A Reaper at the Gates (Ember Quartet #3) by Sabaa Tahir
Ember in the Ashes began this YA fantasy series. I really liked the plot construction of the first one, but was disappointed in the weak female leads - where were the badass heroines taking on the world? But when I read book number two, A Torch in the Night, I was reminded of the value of patience, of slowly building characters, of allowing learning and life to shape people. Laia and Helene, along with Elias, have turned into some of my very favorite literary characters, showing honor, integrity, heart, wisdom, and courage - all learned in response to not only their upbringing and heritage, but to what life has thrown at them. In book number three, the fight continues for the Empire, for the Scholar slaves to find freedom, for Elias to 'catch' the dead and take them to the other side, for Helene to save her family from destruction as well as her country, and for Laia to be the heart that holds them all together. Book Three in this quartet is powerful and amazing; trust me, do not miss this series if you're a fan of YA fantasy. It's one of the best in the literary world.

The Broken Girls by Simone St. James
Historical fiction spliced together with a ghost story in a girl's boarding school and a little murder on the side - does it get better than this? Switching between two times periods, we see the issues this small town has with the now defunct school where wayward girls were once sent decades ago, and where the main character's sister was found, dead, in the not so distant past. As Fiona Sheridan, daughter of a famous journalist, investigates the school, it brings up memories and questions surrounding the conviction of her sister's murderer, the rich son of a bigshot family. Fiona begins to learn of the four girls who once lived at Idlewild Hall, as well as the long ago death of a young girl, who perhaps continues to haunt the area all these years. This book is a classic throwback to the gothic novels of old, but with some modern twists that will keep you on the edge of your seat. I literally could not put this book down, and now understand all the rave reviews for it. Highly recommend for that summer read, brain candy book, especially for my teacher friends who want to be entertained during the break.

Lying in Wait by Liz Nugent
I loved Nugent's debut novel, Unraveling Oliver, but her second book just did not live up to my expectations, mostly due to the ending.

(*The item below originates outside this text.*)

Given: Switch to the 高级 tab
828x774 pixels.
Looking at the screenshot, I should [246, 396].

It is definitely a page turner and easy to read, and the first line is a doozy! "My husband did not mean to kill Annie Doyle, but the lying tramp deserved it." The story is told through two voices, wife/mother Lydia who hides a murder, and her son Laurence, who attempts to live a normal life from within a seriously messed up family. Lydia, who is just out and out batsh*t crazy, has some fairly wicked skeletons in her closet, never wants to go too far from her huge family estate, and pretty much destroys everything she touches. Poor weak, overweight, pathetic Laurence tries real hard to escape her clutches, but alas, for naught. I never really felt for either of these characters: wholly unlikable, thinly drawn, and just not that bright. The ending fell flat as well, so this book was a bit of a miss for me.

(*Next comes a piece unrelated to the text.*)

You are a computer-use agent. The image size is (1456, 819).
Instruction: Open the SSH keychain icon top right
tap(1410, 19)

Cure: A Journey into the Science of Mind over Body by Jo Marchant
At the age of 55, I experienced my first surgery, which led to a long journey down the rabbit hole of chronic pain, varying medical advice and prescriptions, and a turn to looking for other options. This book is a powerful look at the varied options out in the world that do not preclude medical care, but also includes options outside that realm as well. Using many statistics and studies, journalist Jo Marchant explores the placebo effect, the uses of behavioral conditioning, virtual reality, religious belief, and many many more as she travels through the Western world looking for "cures" to a wide variety of medical issues. This book is a formidable reminder of the power of the mind, and our ability to harness it in the service of healing ourselves. Life-changing for those of us who need another road to healing.